# What is required:
Copy out each line of the listing that has the word "computer" in it.

# Source data:
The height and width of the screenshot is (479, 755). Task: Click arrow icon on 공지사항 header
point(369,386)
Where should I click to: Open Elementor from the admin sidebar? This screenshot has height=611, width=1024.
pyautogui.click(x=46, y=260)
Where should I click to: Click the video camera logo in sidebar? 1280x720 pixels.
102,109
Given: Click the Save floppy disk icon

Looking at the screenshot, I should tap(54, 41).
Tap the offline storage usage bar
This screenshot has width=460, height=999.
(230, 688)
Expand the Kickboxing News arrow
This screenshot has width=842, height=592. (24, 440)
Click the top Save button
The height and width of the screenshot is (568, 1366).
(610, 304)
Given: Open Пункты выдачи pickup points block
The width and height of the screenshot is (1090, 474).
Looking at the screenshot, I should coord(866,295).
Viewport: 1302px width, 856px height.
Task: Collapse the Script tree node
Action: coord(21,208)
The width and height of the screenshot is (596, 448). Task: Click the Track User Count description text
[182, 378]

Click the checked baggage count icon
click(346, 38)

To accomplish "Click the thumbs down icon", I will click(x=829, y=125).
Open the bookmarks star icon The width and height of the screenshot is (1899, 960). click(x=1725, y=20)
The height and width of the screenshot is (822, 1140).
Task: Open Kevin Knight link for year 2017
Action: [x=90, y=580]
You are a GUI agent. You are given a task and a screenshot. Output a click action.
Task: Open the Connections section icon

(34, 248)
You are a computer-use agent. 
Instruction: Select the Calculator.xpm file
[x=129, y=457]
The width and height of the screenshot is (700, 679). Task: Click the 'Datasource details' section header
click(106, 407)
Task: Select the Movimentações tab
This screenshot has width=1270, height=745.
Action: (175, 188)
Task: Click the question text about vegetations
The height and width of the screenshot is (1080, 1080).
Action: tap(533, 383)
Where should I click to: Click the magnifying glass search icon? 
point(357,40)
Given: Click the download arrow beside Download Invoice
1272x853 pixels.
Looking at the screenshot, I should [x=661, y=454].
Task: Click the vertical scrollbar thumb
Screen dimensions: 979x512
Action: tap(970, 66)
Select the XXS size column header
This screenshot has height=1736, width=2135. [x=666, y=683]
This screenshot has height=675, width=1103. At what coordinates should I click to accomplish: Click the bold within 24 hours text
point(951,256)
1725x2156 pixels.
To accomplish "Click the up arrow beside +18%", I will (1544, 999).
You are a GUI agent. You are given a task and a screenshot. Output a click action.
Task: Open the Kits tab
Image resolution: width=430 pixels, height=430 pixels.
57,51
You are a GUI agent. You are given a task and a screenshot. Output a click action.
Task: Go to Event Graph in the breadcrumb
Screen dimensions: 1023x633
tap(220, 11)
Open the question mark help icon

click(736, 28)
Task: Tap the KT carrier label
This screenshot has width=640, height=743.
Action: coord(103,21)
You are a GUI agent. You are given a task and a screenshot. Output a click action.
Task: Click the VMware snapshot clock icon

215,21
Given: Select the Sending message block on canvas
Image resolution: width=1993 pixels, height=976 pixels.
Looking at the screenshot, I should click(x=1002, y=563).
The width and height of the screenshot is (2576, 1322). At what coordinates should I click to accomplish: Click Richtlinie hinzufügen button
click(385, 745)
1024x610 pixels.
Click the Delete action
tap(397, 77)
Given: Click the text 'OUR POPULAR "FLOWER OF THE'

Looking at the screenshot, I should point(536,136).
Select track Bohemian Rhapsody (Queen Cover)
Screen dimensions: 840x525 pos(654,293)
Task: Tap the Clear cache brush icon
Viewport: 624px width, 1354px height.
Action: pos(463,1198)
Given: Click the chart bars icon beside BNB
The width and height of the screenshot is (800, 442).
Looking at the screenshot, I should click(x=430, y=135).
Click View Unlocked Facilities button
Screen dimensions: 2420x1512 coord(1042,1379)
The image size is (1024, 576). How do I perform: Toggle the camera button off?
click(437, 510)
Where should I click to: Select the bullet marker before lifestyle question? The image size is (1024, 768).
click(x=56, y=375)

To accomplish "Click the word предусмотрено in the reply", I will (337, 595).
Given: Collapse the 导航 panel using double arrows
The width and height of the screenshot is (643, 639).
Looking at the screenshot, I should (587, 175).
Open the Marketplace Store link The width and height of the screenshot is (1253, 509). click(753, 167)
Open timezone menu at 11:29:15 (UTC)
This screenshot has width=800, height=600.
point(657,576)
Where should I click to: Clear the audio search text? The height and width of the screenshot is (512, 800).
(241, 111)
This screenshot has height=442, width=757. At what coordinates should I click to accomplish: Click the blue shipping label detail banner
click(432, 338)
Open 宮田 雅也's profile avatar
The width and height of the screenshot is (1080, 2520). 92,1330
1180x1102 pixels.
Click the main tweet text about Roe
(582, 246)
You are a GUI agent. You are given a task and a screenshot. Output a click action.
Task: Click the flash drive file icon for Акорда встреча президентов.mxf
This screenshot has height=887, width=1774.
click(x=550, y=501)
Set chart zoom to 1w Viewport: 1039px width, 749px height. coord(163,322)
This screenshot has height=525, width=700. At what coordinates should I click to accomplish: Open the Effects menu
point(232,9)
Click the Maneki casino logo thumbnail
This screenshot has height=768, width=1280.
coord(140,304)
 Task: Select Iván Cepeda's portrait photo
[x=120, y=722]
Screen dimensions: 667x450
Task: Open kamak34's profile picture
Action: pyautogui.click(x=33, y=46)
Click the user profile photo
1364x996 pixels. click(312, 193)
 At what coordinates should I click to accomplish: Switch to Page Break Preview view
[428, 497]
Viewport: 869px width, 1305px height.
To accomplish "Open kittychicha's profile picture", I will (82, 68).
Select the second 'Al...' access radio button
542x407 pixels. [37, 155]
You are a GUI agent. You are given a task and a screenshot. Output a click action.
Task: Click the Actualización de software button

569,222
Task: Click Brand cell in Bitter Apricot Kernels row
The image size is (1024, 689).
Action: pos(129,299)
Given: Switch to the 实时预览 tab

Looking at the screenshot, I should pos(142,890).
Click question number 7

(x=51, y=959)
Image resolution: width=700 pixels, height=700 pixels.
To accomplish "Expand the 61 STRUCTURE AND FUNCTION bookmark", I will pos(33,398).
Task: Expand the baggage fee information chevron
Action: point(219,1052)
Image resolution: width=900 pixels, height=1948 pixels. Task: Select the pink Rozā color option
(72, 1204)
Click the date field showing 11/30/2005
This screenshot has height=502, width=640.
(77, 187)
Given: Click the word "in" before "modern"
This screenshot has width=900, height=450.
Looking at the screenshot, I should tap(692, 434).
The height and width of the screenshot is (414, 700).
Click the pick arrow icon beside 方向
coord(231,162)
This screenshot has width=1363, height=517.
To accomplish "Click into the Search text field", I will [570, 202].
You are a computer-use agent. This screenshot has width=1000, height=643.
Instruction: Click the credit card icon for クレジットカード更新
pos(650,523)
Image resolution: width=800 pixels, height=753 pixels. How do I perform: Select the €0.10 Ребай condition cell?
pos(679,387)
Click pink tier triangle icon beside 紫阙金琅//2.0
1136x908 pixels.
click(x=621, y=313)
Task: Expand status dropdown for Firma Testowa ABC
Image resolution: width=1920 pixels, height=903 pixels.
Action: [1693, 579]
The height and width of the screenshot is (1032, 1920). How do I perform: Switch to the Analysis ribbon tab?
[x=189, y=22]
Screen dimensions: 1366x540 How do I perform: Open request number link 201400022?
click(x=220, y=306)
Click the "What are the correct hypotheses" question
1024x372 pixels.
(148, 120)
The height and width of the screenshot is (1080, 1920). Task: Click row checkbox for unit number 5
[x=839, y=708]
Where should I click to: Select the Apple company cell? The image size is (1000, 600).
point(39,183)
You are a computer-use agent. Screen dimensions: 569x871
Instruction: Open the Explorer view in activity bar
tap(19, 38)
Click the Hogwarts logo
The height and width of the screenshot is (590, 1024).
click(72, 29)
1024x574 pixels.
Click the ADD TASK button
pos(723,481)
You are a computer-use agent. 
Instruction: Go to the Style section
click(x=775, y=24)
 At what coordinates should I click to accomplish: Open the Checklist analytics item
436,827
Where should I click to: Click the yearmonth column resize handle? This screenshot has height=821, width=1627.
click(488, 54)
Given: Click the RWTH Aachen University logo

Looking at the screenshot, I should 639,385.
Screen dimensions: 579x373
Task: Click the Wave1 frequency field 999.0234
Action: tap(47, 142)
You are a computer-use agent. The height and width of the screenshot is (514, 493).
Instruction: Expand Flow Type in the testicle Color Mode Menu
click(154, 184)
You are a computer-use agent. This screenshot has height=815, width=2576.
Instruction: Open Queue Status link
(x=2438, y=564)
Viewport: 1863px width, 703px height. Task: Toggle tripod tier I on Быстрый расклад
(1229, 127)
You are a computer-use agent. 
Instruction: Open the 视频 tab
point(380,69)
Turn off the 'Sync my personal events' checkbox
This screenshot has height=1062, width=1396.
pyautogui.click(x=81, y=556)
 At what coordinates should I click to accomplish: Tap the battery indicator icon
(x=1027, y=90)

# Expected answer:
You are a computer-use agent. 
You are a computer-use agent. This screenshot has width=1000, height=643.
You are a computer-use agent. Screen dimensions: 569x871
You are a computer-use agent. 
You are a computer-use agent. The height and width of the screenshot is (514, 493).
You are a computer-use agent. This screenshot has height=815, width=2576.
You are a computer-use agent. 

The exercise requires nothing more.